Fiè Sciliar - Informazioni
Fie (m. 880) allo Sciliar è una rinomata località di villeggiatura estiva adagiata su una conca dominata dal massiccio dello Sciliar. La storia del paese di Fiè allo Sciliar è legata dal punto di vista storico alla figura di Leonardo di Völs, cui si deve la costruzione del Castel Presule.
Una forte tradizione locale rimanda alla credenza che in queste località vivessero delle streghe: oggi rimangono delle tracce in alcuni nomi delle località, come Tiosels, presso Castelrotto, oppure per la presenza di blocchi di pietra dalla particolare forma, chiamati Sedili delle streghe, o ancora per la presenza di quelle che il folclore locale chiama le panche delle streghe, sulla Bullaccia. Fiè è punto di partenza per interessanti escursioni estive, prima fra tutte la visita al Castel Presule. Il Castello è una delle costruzioni di questo tipo meglio conservate della regione, grazie alla grandiosa roccaforte che si impone austera e possente in un luogo isolato.
La sua forma attuale si deve al capitano generale del Tirolo, Leonardo di Fiè, che la ricostruì intorno al 1520 ispirandosi a modelli rinascimentali. All’interno si apre un grande cortile con logge, dove sono conservati rilievi in marmo, pietre e frammenti romani, una cappella tardogotica e un palazzo con belle sale affrescate e rivestimenti lignei. La sala dei Cavalieri ha ancora appese alle pareti le prede imbalsamate delle battute di caccia di Leonardo di Völs.

Vacanza - Fiè Sciliar
Soggiornando negli hotel dello Scilar, partendo dall’abitato di Fiè, in poco più di mezz’ora di cammino, seguendo una mulattiera, si giunge al pittoresco laghetto omonimo, mentre un percorso più impegnativo conduce a Siusi, dominata da un suggestivo ambiente naturale. Un ambiente naturale incontaminato, dall’estremo fascino, si incontra lungo i percorsi del Parco Naturale dello Sciliar.
Nel mese di giugno si può assistere alla rassegna gastronomica che vede protagoniste della cucina le erbe naturali, come spezie e erbe, cereali, verdure di stagione e prodotti caseari rigorosamente freschi. Si scoprirà nello Sciliar che l’erba non è utilizzata solo in cucina ma anche per fare il bagno.

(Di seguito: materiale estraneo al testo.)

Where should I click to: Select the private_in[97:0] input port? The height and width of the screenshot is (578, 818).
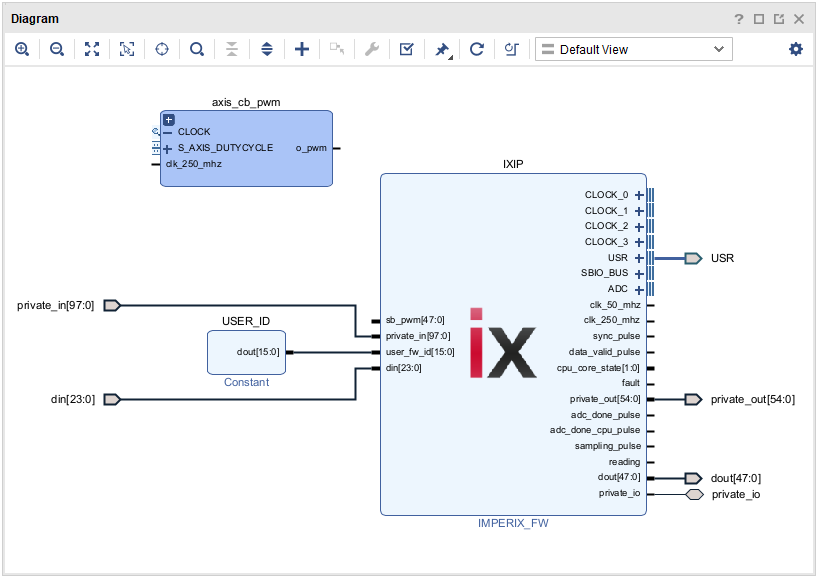tap(111, 305)
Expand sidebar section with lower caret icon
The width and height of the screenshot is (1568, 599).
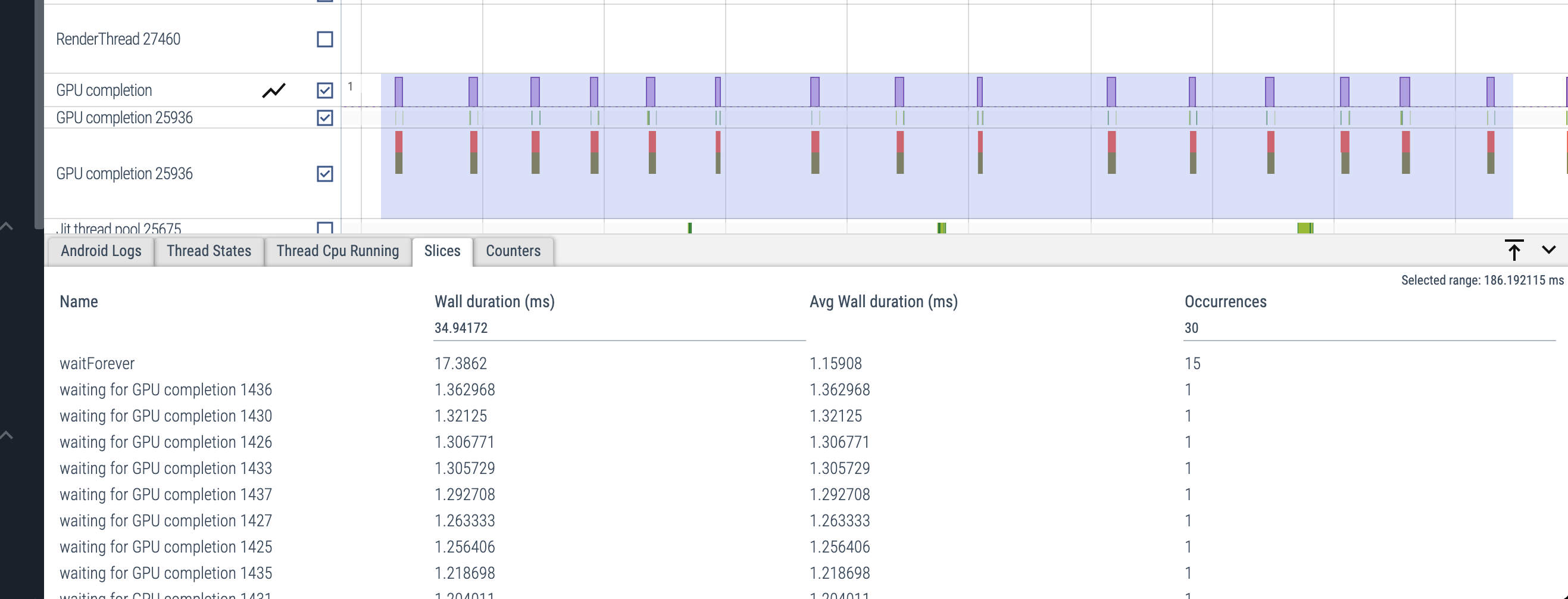(7, 435)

I bagni di fieno furono scoperti quasi per caso dai contadini, che dormendo sul fieno durante l’alpeggio notavano dei benefici da questo sonno. Oggi i bagni di fieno sono diventati una consuetudine e fanno parte del pacchetto offerto da molti alberghi della zona. Il trattamento consiste nel bagnare in acqua calda erbe e fiori alpini e ricoprire il corpo sdraiato come una coperta, che da calore sprigiona un’azione benefica su tutto il corpo.